-------- Data excerpts

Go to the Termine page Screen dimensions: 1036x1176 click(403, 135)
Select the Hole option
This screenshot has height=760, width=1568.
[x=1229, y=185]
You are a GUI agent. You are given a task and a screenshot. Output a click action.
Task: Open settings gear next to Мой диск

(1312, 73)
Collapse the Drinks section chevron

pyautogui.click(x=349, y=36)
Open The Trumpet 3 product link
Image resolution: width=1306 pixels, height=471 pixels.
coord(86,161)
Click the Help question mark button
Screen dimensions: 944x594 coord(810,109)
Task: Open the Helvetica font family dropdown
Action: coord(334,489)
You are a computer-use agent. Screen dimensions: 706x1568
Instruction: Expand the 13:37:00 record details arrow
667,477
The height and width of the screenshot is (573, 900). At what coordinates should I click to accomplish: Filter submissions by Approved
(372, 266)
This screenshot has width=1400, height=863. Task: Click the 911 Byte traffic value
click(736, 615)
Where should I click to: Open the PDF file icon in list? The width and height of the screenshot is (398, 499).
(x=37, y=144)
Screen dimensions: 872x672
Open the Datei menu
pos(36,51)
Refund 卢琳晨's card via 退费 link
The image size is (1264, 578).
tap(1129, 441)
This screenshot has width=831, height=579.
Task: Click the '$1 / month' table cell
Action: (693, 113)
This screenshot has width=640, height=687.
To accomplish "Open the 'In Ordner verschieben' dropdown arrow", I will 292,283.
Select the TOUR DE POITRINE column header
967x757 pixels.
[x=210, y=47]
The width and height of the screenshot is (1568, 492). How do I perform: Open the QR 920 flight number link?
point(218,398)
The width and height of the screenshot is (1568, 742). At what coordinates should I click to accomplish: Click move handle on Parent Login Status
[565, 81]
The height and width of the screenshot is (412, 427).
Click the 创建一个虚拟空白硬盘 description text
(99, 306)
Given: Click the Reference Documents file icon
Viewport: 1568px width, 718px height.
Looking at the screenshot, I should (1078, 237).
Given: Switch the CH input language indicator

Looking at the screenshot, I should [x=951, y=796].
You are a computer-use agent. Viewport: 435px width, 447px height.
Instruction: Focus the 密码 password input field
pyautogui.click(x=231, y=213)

----------------

Set problem. Reproduce verbatim the listing from its start through the line containing "click(736, 615)", including both ends.

Final result.
Go to the Termine page Screen dimensions: 1036x1176 click(403, 135)
Select the Hole option
This screenshot has height=760, width=1568.
[x=1229, y=185]
You are a GUI agent. You are given a task and a screenshot. Output a click action.
Task: Open settings gear next to Мой диск

(1312, 73)
Collapse the Drinks section chevron

pyautogui.click(x=349, y=36)
Open The Trumpet 3 product link
Image resolution: width=1306 pixels, height=471 pixels.
coord(86,161)
Click the Help question mark button
Screen dimensions: 944x594 coord(810,109)
Task: Open the Helvetica font family dropdown
Action: coord(334,489)
You are a computer-use agent. Screen dimensions: 706x1568
Instruction: Expand the 13:37:00 record details arrow
667,477
The height and width of the screenshot is (573, 900). At what coordinates should I click to accomplish: Filter submissions by Approved
(372, 266)
This screenshot has width=1400, height=863. Task: Click the 911 Byte traffic value
click(736, 615)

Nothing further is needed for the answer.